名古屋グランパスは12月9日、2022シーズンより長谷川健太氏が監督として指揮を執ることを発表した。マッシモ・フィッカデンティ監督はクラブ初となるJリーグYBCルヴァンカップ優勝を果たしたものの、AFCチャンピオンズリーグ出場権を逃していた。山口素弘ゼネラルマネジャー(GM)が同日、経緯を説明した。

上写真=12月9日に名古屋が揺れた。前監督の退任と新監督の就任が発表され、山口素弘GMの会見と続いた(写真◎スクリーンショット)

繊細だが、思い切って手を打つ

「双方合意の上で契約満了という形になりました」

 12月9日、名古屋グランパスはマッシモ・フィッカデンティ監督との契約満了、長谷川健太新監督の就任を発表し、山口素弘GMがその経緯を語るオンライン記者会見が開かれた。この言葉通り、強調されたのが「契約満了」であることだった。

 契約に関する内容で詳細は明かせないとしたものの、続投方針は「ありました」と話す。「交渉したことがすべて」とも言っていて、来季への話し合いが進められていたのは事実としている。12月4日の最終節のあとのあいさつでは、小西工己社長も「手前味噌ですが、マッシモ・フィッカデンティ監督と選手たちはよくやってくれました」と称え、フィッカデンティ監督も「名古屋にサッカーに対する熱が戻ってきたと感じています」などと、2022シーズンへの意欲を高らかに語っていた。その5日後に、契約満了が発表された。

「積み上げてきたものを大事にしながら戦っていくのが、基本路線かなと思っています。その中でも足りないところもあります。今年も昨年も優勝したフロンターレとの勝ち点は約20ポイントあるので、ここをどう縮めていくかが課題で、大事なところだと思っています」

 山口GMは長谷川新監督とともに作り上げるチームの近未来像を、こう説明した。「現役時代の長谷川監督も知っていますが、プレーは豪快でしたが、監督としては繊細な部分があり、でも思い切って手を打つところもあると思います。そういうところも期待しています」が山口GMが持つ印象だという。清水エスパルスを6年率いたあと、ガンバ大阪ではJ1に昇格したその年に3冠達成、FC東京でもルヴァンカップを獲得するなど、大胆かつ繊細な手腕でタイトルを獲得してきた実績を評価した格好だ。

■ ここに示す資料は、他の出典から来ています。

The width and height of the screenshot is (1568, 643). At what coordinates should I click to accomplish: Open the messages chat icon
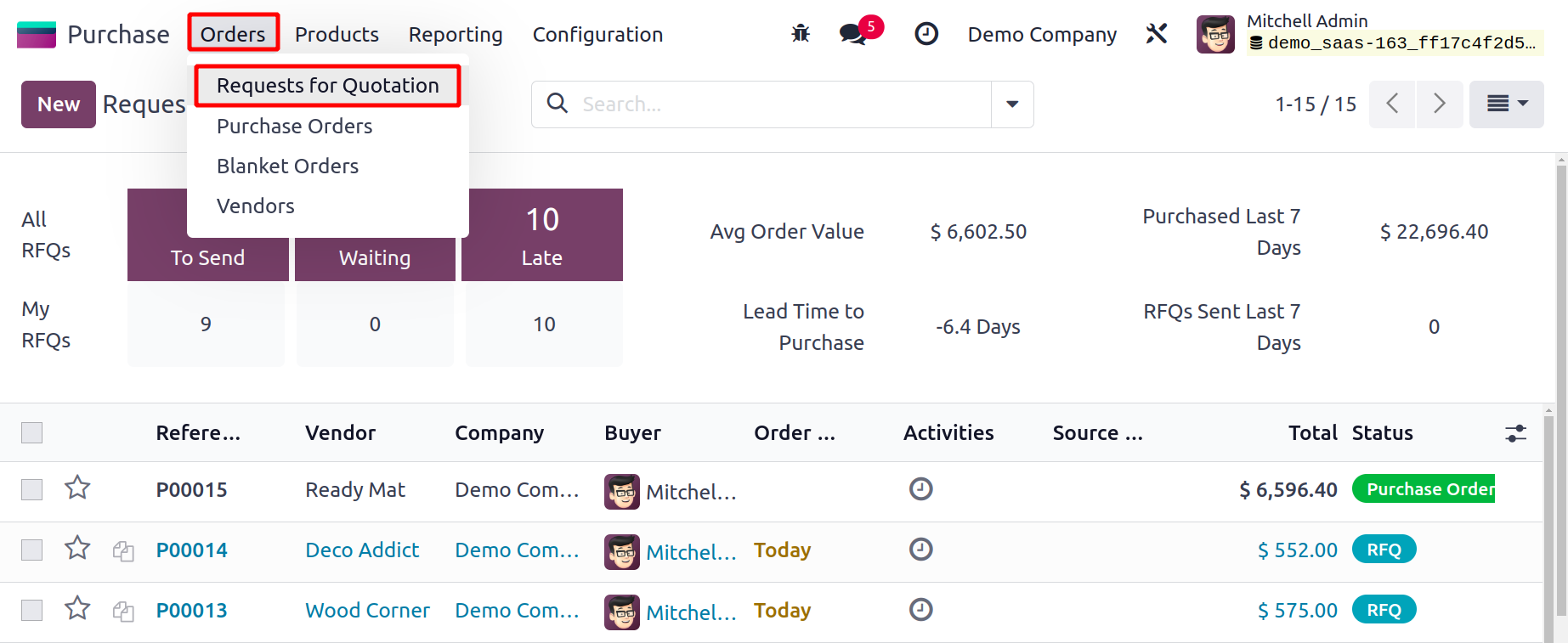coord(852,34)
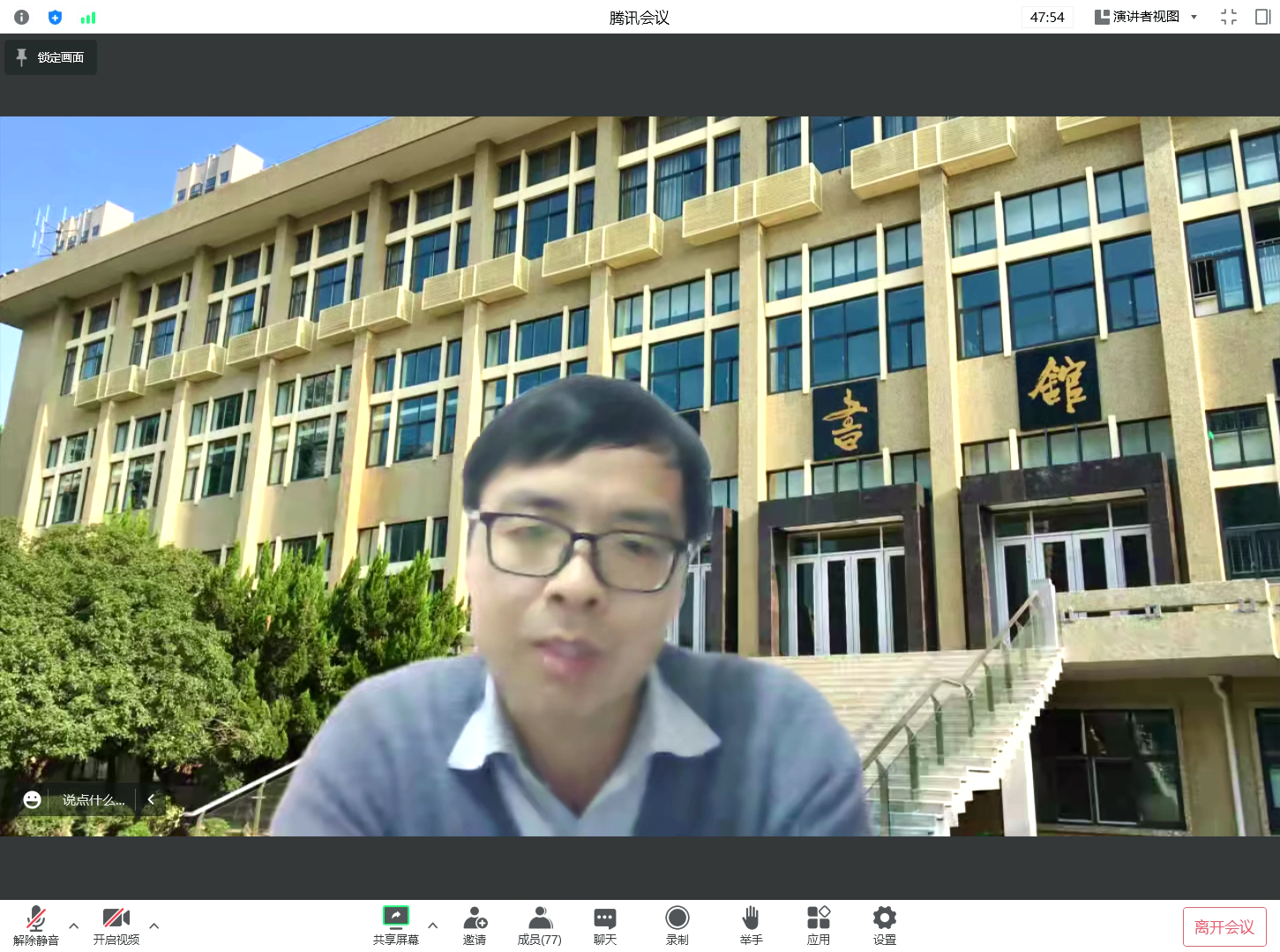Open the 演讲者视图 view dropdown
The image size is (1280, 952).
click(x=1146, y=17)
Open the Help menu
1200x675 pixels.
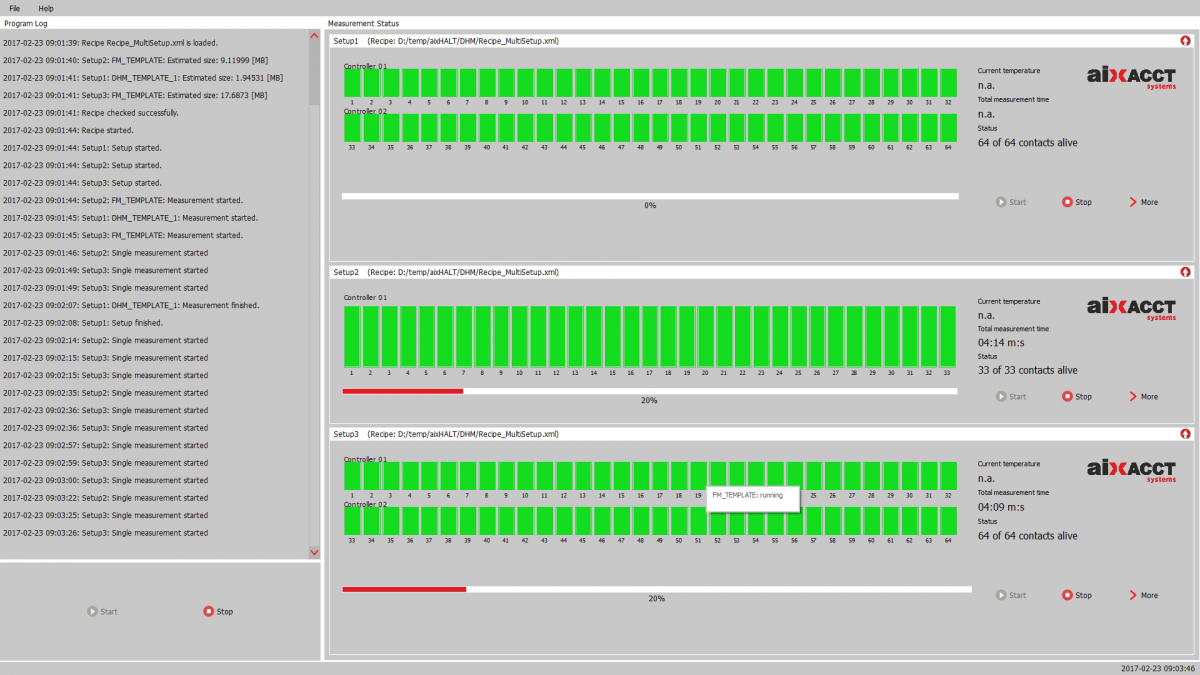click(x=46, y=8)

「変わってほしいというか、もう一回りもふた周りもいいチームになってほしいと思います。もちろん、変える部分はあると思いますけど、ネガティブな『変える』ではなくてポジティブな『変える』という意味で」

 新監督に求めるものは、これまでと変わらないという。

「ACL圏内に入ること、そして国内タイトルを取ることというのは、ここ何年も変わっていないターゲットです。監督が代わろうとも、そこは変わりません」

「熱く気持ちのこもったアグレッシブなチームを創り上げていきたい」とは、長谷川監督の所信表明。マッシモ流の厳格な哲学に、健太流の大胆さがどう積み上がっていくのか。2022年の名古屋グランパスに注目だ。